**DOCUMENT PASSAGE:**
— BEGIN —
Dunstan - Legacy

Legacy

Until Thomas Becket’s fame overshadowed Dunstan's, he was the favourite saint of the English people. Dunstan had been buried in his cathedral; and when that building was destroyed by a fire in 1074, his relics were translated by Archbishop Lanfranc to a tomb on the south side of the high altar in the rebuilt Canterbury Cathedral.

The monks of Glastonbury used to claim that during the sack of Canterbury by the Danes in 1012, Dunstan's body had been carried for safety to their abbey. This story was disproved by Archbishop William Warham, who opened the tomb at Canterbury in 1508. They found Dunstan's relics still to be there. Within a century, however, his shrine was destroyed during the English Reformation.

He functions as the patron saint of goldsmiths and silversmiths, as he worked as a blacksmith, painter, and jeweller. His Feast Day is May 19, which is why the date year on hallmarks runs from May 19 to May 18, not the calendar year. St Dunstan's—the charity that provides support, rehabilitation, and respite care to blind ex-service personnel of the British Armed Forces—is named after him, as are many churches all over the world. St Dunstan's, Mayfield, St Dunstan's, Stepney, St Dunstan-in-the-East, London, and St Dunstan-in-the-West, London are four of the more well known in Britain.
— END —
**DATASET RECORDS:**
— BEGIN —
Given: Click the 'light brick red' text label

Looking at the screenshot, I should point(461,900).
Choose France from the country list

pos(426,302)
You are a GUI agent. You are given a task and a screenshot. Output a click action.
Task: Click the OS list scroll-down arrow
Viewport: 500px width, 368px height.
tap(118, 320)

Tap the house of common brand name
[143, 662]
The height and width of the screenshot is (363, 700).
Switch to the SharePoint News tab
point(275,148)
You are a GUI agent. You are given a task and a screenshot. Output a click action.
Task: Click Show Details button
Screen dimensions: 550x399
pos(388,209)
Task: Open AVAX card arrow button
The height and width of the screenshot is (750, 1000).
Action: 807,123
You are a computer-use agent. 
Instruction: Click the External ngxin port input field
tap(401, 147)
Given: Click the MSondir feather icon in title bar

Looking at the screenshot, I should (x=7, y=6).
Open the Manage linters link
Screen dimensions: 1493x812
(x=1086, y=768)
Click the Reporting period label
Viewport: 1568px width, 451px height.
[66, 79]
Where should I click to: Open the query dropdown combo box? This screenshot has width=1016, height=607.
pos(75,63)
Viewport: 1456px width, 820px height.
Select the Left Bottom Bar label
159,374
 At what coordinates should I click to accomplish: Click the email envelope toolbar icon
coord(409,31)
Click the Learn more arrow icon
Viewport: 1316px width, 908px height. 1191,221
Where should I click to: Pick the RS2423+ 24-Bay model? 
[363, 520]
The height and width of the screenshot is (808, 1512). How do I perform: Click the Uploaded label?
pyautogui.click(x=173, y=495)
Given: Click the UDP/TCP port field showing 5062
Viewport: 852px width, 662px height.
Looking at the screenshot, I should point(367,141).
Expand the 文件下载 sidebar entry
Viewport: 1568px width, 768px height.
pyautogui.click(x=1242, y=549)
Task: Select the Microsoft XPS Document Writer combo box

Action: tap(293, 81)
— END —
**TASKS TO PERFORM:**
[a] In the passage on Dunstan's legacy, what year did Archbishop William Warham open the tomb at Canterbury?
[b] Reproduce the stretch of the passage on Dunstan's legacy from "Dunstan - Legacy" through "rebuilt Canterbury Cathedral.".

**ANSWER LIST:**
[a] 1508

[b]
Dunstan - Legacy

Legacy

Until Thomas Becket’s fame overshadowed Dunstan's, he was the favourite saint of the English people. Dunstan had been buried in his cathedral; and when that building was destroyed by a fire in 1074, his relics were translated by Archbishop Lanfranc to a tomb on the south side of the high altar in the rebuilt Canterbury Cathedral.